(PROBLEM DESCRIPTION)
Copy the lines of the data below verbatim, beginning with the line that contains "Setari Cookie (621, 7)" and continuing through the line that contains "Actualitate [button] (354, 61)", with both of those lines included.

(SOURCE RECORDS)
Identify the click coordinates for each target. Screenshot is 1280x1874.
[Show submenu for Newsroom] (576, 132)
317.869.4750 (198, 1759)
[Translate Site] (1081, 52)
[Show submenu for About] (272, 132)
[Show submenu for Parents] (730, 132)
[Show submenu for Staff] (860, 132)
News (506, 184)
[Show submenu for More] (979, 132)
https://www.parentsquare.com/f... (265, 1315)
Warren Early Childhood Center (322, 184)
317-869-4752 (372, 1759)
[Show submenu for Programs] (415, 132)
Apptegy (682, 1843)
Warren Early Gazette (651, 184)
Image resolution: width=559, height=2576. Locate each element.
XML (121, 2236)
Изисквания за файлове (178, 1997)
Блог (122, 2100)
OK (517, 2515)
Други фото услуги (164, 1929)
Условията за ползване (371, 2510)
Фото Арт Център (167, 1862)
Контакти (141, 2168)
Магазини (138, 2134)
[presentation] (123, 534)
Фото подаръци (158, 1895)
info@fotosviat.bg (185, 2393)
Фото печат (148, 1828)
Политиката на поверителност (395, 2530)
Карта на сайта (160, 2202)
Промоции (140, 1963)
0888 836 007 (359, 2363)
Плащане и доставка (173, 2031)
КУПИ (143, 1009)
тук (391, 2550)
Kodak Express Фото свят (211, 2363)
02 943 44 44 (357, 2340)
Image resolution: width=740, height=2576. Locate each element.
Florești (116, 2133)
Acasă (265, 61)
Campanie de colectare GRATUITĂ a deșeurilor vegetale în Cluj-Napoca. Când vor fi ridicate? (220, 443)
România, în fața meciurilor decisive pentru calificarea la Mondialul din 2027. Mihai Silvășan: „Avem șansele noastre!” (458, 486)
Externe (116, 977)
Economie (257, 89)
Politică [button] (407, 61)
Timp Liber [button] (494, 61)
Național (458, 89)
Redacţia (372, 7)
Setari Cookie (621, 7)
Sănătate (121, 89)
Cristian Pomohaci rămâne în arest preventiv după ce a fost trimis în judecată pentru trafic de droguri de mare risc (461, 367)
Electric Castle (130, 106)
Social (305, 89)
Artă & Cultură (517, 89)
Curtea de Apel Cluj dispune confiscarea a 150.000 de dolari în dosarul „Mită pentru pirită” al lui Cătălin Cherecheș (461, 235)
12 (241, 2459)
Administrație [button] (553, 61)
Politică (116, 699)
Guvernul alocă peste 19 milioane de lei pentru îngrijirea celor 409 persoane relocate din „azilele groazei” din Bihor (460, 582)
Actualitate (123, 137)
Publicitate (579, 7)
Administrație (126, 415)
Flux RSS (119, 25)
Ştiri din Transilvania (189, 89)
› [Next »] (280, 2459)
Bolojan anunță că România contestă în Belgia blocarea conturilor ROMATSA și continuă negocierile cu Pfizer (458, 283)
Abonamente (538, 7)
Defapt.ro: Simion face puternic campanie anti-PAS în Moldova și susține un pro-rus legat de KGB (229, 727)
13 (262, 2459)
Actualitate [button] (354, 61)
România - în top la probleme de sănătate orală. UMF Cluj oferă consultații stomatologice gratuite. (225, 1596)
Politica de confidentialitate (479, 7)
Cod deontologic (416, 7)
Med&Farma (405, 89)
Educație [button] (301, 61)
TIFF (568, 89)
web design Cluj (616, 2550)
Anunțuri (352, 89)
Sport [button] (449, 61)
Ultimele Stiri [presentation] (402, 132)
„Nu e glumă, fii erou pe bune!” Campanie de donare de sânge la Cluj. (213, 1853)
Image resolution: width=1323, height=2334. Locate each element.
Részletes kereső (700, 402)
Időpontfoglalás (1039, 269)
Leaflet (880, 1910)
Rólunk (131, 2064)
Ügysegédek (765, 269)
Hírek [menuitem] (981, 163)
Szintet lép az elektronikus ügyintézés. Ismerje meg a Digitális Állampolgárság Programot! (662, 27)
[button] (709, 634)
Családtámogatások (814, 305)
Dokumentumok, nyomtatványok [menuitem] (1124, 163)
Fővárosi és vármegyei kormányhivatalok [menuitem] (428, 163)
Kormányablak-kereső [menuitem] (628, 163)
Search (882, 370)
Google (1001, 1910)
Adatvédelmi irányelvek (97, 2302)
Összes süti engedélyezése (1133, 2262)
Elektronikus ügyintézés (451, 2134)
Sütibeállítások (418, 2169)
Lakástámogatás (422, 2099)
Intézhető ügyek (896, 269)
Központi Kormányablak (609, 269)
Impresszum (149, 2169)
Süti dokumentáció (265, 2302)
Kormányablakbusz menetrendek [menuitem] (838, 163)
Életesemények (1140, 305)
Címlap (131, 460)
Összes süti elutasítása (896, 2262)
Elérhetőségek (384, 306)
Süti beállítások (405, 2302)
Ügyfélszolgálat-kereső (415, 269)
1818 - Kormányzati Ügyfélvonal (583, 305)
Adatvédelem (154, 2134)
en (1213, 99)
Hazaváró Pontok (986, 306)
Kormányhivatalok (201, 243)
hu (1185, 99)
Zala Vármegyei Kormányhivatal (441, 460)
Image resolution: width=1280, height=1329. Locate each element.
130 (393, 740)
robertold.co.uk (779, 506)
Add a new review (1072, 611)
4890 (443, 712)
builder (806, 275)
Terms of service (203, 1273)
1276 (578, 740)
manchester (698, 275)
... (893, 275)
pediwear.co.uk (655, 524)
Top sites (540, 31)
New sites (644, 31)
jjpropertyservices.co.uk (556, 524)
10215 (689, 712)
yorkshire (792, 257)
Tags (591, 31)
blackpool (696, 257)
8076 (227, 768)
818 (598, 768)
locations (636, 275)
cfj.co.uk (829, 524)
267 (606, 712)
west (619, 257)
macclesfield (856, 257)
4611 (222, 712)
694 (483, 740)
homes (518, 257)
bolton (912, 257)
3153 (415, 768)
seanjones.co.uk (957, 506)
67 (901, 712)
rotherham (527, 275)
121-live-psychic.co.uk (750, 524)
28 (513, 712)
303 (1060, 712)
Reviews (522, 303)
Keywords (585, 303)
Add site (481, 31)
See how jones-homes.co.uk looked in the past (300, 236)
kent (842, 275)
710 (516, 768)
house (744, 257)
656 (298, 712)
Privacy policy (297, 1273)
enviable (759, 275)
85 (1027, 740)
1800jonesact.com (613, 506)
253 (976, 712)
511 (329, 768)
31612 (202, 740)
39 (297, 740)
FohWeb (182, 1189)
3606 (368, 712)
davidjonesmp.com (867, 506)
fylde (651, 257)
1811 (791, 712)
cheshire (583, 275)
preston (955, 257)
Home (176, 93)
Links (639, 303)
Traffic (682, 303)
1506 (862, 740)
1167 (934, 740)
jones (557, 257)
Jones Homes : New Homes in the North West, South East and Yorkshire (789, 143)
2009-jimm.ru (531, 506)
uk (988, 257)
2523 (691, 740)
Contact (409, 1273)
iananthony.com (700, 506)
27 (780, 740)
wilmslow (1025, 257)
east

(ANSWER TO THIS EXERCISE)
Setari Cookie (621, 7)
Sănătate (121, 89)
Cristian Pomohaci rămâne în arest preventiv după ce a fost trimis în judecată pentru trafic de droguri de mare risc (461, 367)
Electric Castle (130, 106)
Social (305, 89)
Artă & Cultură (517, 89)
Curtea de Apel Cluj dispune confiscarea a 150.000 de dolari în dosarul „Mită pentru pirită” al lui Cătălin Cherecheș (461, 235)
12 (241, 2459)
Administrație [button] (553, 61)
Politică (116, 699)
Guvernul alocă peste 19 milioane de lei pentru îngrijirea celor 409 persoane relocate din „azilele groazei” din Bihor (460, 582)
Actualitate (123, 137)
Publicitate (579, 7)
Administrație (126, 415)
Flux RSS (119, 25)
Ştiri din Transilvania (189, 89)
› [Next »] (280, 2459)
Bolojan anunță că România contestă în Belgia blocarea conturilor ROMATSA și continuă negocierile cu Pfizer (458, 283)
Abonamente (538, 7)
Defapt.ro: Simion face puternic campanie anti-PAS în Moldova și susține un pro-rus legat de KGB (229, 727)
13 (262, 2459)
Actualitate [button] (354, 61)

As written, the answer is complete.